**Data records**
--- START ---
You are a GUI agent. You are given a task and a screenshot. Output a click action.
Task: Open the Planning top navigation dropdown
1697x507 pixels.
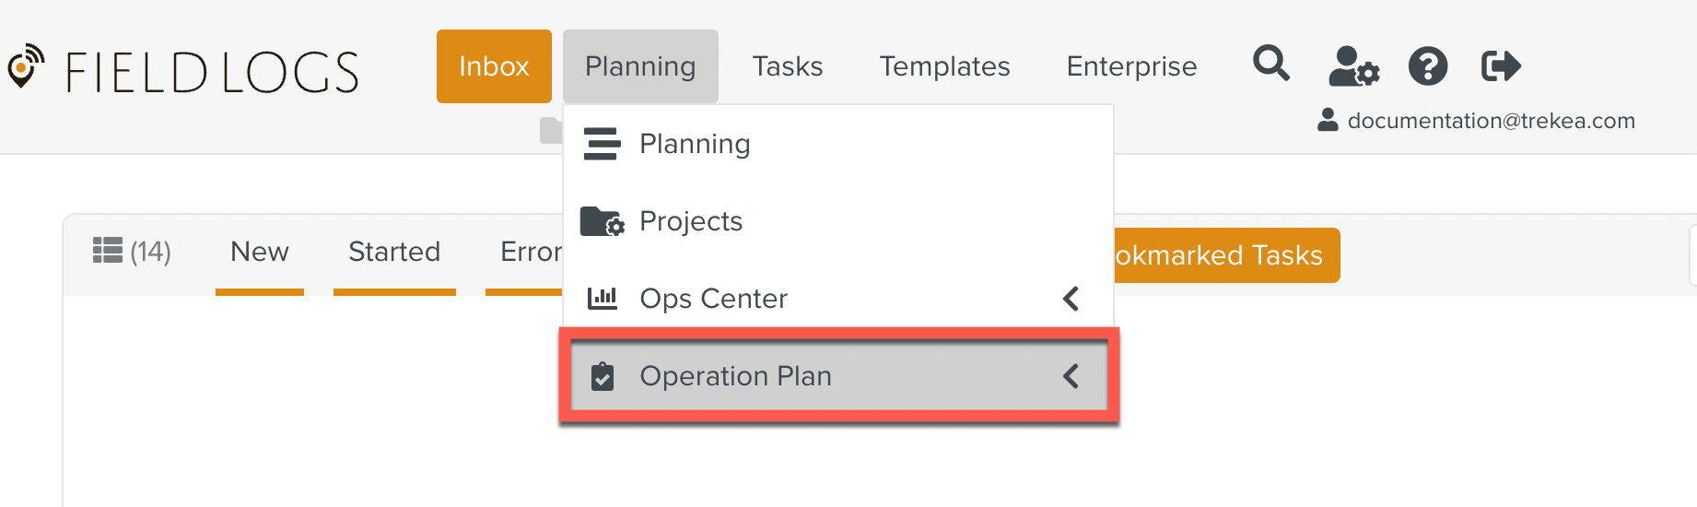tap(640, 66)
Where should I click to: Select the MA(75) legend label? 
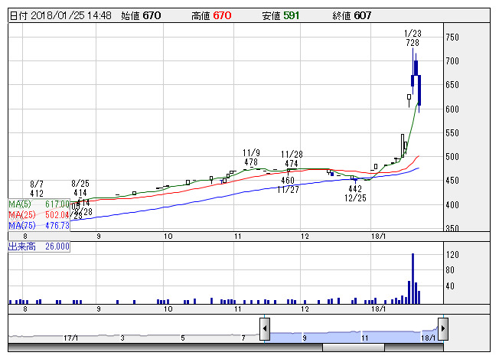pos(39,226)
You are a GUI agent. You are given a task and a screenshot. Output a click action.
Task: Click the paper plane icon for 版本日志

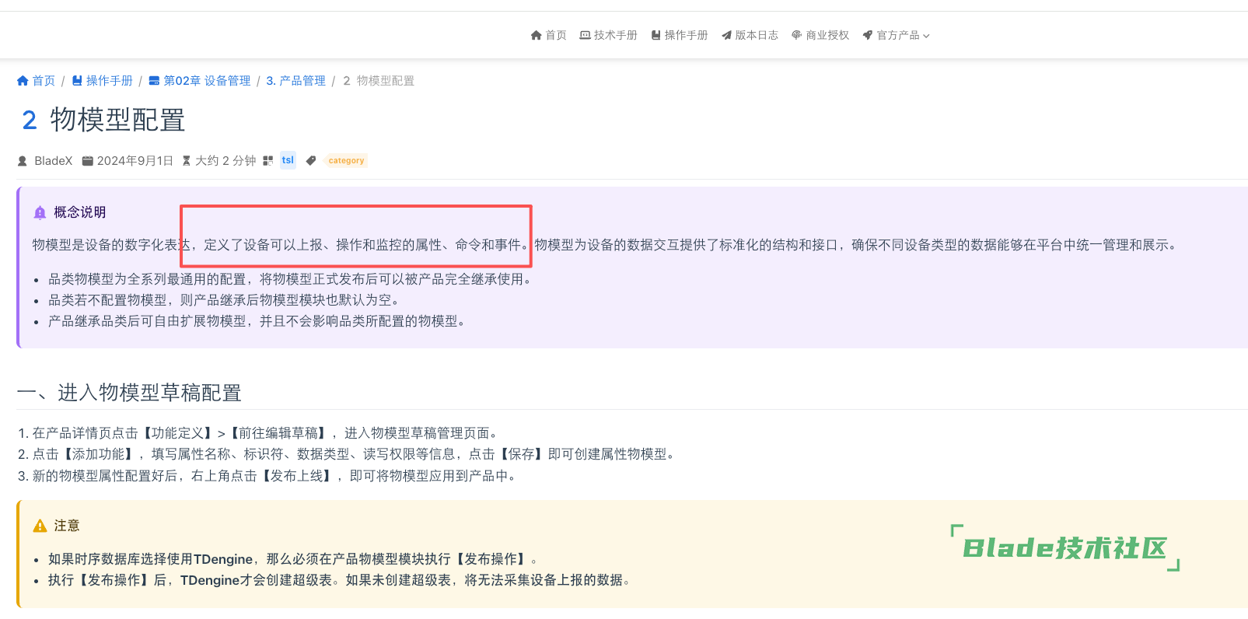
--- END ---
**What you need to do**
The output is the records exactly as they read, with no pictures in it.

**Task solution**
You are a GUI agent. You are given a task and a screenshot. Output a click action.
Task: Open the Planning top navigation dropdown
1697x507 pixels.
tap(640, 66)
Where should I click to: Select the MA(75) legend label? 
pos(39,226)
You are a GUI agent. You are given a task and a screenshot. Output a click action.
Task: Click the paper plane icon for 版本日志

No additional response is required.